Steve's No Direction Home Page

Steve's No Direction Home Page :
If he needs a third eye, he just grows it.

Updated: 10/23/2004; 12:14:35 PM.

Skeptics Annotated Bible

Tuesday, June 10, 2003

Historic Sheet Music

Yesterday, below, I mentioned the Historic Sheet Music project I've been working on. Here's some more info on it.

I've been working with Byron Hoyt Sheet Music (http://www.byronhoyt.com) for the past year and a half or so, doing all sorts of things related to their database and the web site. A while back, we were able to acquire rights to a library of Historic American Sheet Music, in digital format. The library consisted of over 16,000 individual JPG files, which comprised about 3,000 songs, along with an associated SGML database describing the songs. We wanted to make this material available, inexpensively, on the web site.

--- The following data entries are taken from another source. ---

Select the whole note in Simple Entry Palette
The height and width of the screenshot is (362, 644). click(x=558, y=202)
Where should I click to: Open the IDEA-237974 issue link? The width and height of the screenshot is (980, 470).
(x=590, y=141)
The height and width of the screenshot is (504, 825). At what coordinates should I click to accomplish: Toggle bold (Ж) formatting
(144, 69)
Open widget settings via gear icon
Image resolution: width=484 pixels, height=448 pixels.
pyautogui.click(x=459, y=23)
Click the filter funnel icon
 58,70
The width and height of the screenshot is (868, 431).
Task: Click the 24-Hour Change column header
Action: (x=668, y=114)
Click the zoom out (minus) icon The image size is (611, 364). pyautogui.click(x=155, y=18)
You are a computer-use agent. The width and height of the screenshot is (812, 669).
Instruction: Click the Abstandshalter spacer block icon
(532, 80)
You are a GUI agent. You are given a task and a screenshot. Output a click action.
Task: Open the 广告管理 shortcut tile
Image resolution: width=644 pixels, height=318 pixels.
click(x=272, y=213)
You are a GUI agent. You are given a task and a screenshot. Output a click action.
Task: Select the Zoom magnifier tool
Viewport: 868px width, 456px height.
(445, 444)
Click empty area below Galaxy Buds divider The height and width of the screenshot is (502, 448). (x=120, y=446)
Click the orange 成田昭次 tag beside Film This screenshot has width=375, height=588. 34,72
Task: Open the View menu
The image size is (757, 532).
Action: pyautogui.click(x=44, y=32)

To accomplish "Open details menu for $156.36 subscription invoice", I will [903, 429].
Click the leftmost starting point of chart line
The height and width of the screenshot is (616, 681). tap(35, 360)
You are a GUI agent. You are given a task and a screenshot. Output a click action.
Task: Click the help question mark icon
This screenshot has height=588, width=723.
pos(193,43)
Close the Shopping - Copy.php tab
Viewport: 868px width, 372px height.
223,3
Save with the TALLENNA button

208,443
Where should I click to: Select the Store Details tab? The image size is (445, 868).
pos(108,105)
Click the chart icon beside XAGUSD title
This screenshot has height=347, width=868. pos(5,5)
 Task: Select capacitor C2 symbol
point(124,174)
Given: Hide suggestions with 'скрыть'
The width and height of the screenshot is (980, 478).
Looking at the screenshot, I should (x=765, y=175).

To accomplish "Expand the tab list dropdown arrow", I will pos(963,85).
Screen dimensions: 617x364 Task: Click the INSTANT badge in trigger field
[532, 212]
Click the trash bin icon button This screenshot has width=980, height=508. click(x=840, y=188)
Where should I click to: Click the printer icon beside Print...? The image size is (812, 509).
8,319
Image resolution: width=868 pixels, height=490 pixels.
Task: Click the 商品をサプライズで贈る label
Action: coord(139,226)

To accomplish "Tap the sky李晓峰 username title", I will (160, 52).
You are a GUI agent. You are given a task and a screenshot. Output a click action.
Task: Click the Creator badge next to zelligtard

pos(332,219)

We've worked before with ebrary (http://www.ebrary.com), a company which specializes in selling PDF files, or portions of them, inexpensively. So the challenge was to take all those JPGs we acquired, create PDFs out of them, make the database easily sortable, and add some value to the PDF, too.

There were a lot of steps in the process: First, just downloading the 16,000 JPGs was a challenge: they took up about 15GB of hard disk, and no small amount of time to download, especially since I only downloaded at night, so we wouldn't put too much of a burden on the source servers or my DSL line. While this was going on, I parsed the SGML file into a set of tables in mySQL, making them more easily searchable. To combine the JPGs into PDFs, I used FOP, part of the Apache project, which parses XSL:FO files, and uses them to form PDFs. I wrote the scripts in PHP, with a few in Perl, and also used a lot of XML and XSL to guide the projects. Lots of fun! But with the additional challenge of limited disk space on my laptop (PDFs are no smaller than JPGs, of course, so they took up another 15GB), I had to build the PDFs in manageable batches. I had to deliver the PDFs to ebrary on CD, so I picked up a fast (48x) CD burner; I would rather have used DVD, which would have made that step easier. The CD burning process took a couple of days, because I made backup CDs as I went along, in case one batch got lost, or one disc in the batch was bad -- and 30 CDs takes a long time to burn, even at 48x.

Anyway, the whole thing is finally up. You can see it at http://www.byronhoyt.com/historic/about.php. We're hosting the database, the searching, etc. But ebrary hosts the PDFs themselves. At ebrary's site, you can download a small benign plug-in that lets you see the files. Best of all: looking at the files on screen is perfectly free. If you want to print them out, it's only $.25 (yes, that's one thin quarter) per page. Poke around Byron Hoyt's search site: I'm especially fond of my "found poetry" page at http://www.byronhoyt.com/historic/found_poetry.php -- it generates found sonnets made up of 14 lines picked randomly from the database of first lines and refrains. Every time you reload the page, you get a different sonnet, and you can click on any line to see details about the song it came from. Note that on all the detail pages of songs, there's a list of subjects applied to that song; clicking on any subject shows you other songs with the same subjects.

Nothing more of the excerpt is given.